Services are utilized by approximately 50 clients annually, although some operations have shifted due to COVID-19.

“We have seen the impact of COVID restrictions on clients mental health and hope to fill needs whenever possible,” executive director Melissa Scaman said.

“We have added several programs during COVID-19, including a tablet loan program for local seniors that includes training so that they can stay connected with loved ones or through our online social time while in isolation. Another program that we’ve been running has been through a partnership with a local restaurant, to provide subsidized frozen meals (like meals on wheels) to those who are isolating, are vulnerable or who have been impacted financially by the pandemic.”

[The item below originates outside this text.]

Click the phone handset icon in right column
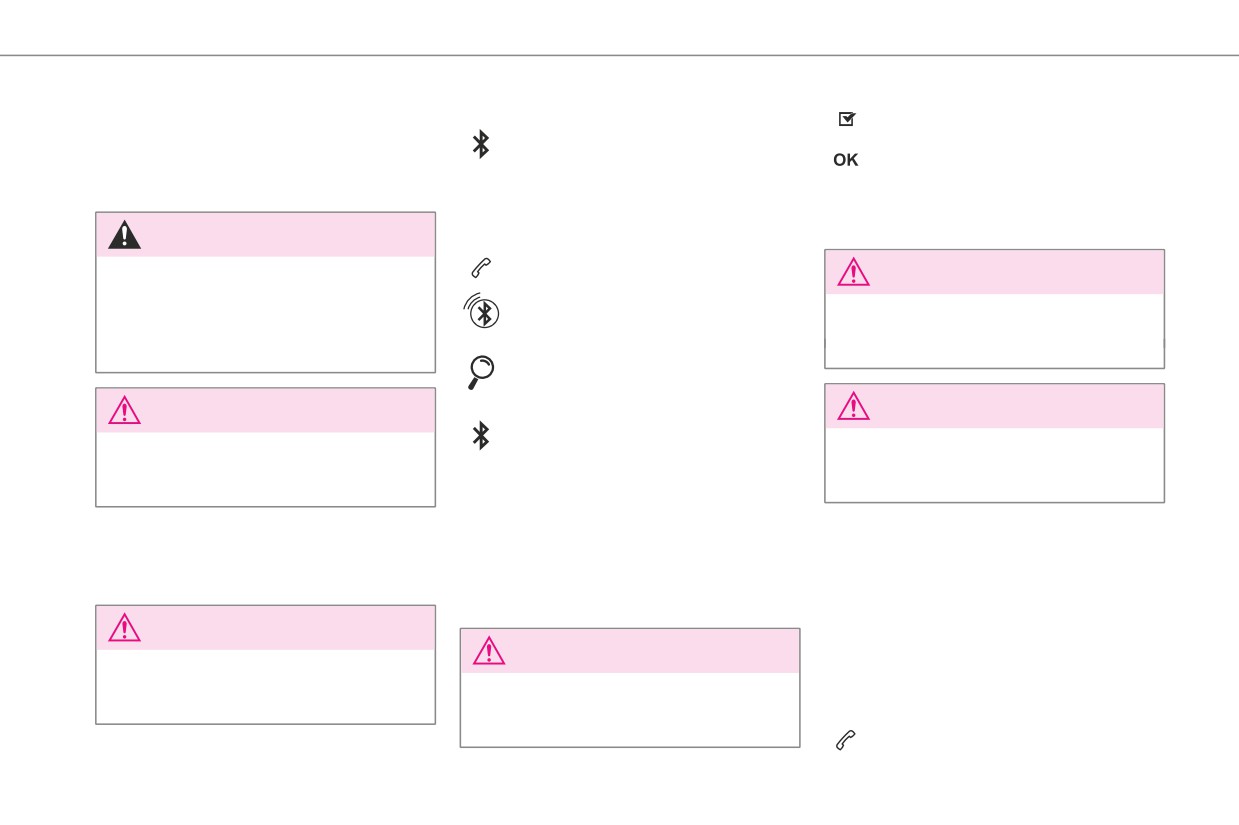Image resolution: width=1239 pixels, height=825 pixels. (845, 741)
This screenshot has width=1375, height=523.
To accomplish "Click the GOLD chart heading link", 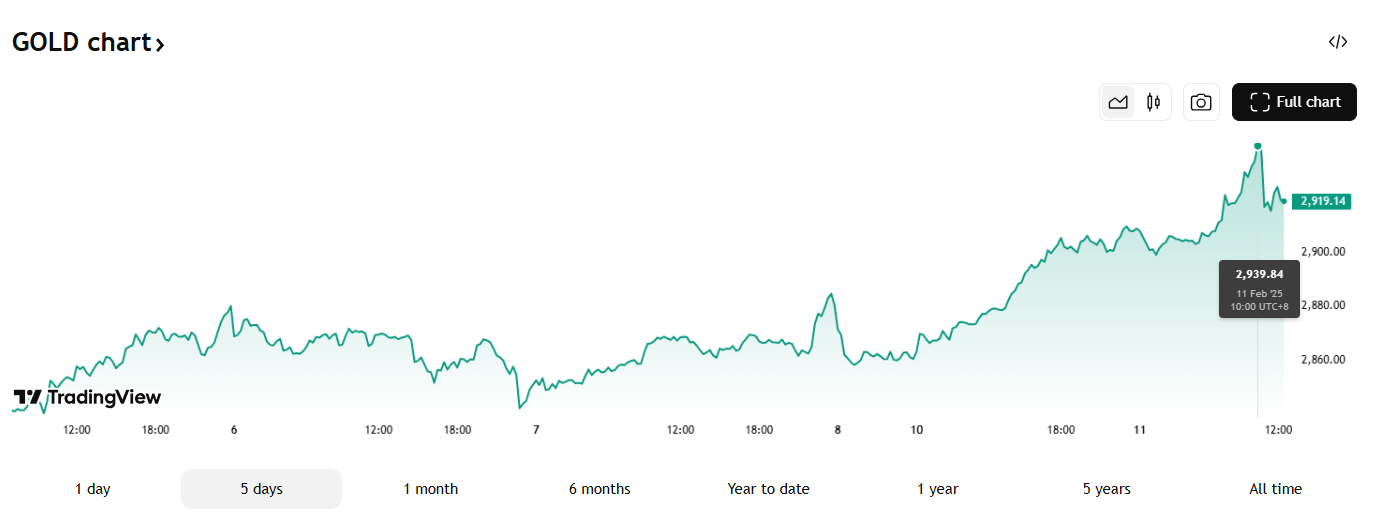I will coord(81,43).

Without the society’s services, many clients would be forced to move into long-term care, leave the community, or risk their health and safety.

The largest barrier the society faces in expanding the service offerings has been the need for programming space. It is currently renting space from a local partner, but planning is underway for the development of the Lake Country Community Health Center, with the necessary space to offer a full range of social supports.

The society is currently working with Interior Health, the Division of Family Practice, The Primary Care Network (PCN), Okanagan Indian Band and the health ministry to develop the Lake Country Community Health Center (CHC), which is planning to open in 2021.

The centre would be open seven days a week and provide after-hours care, according to a district of Lake Country report.

“The Health Center will fill critical gaps in primary care and mental health in the community, as identified in a recent physician survey and a feasibility study,” the report reads.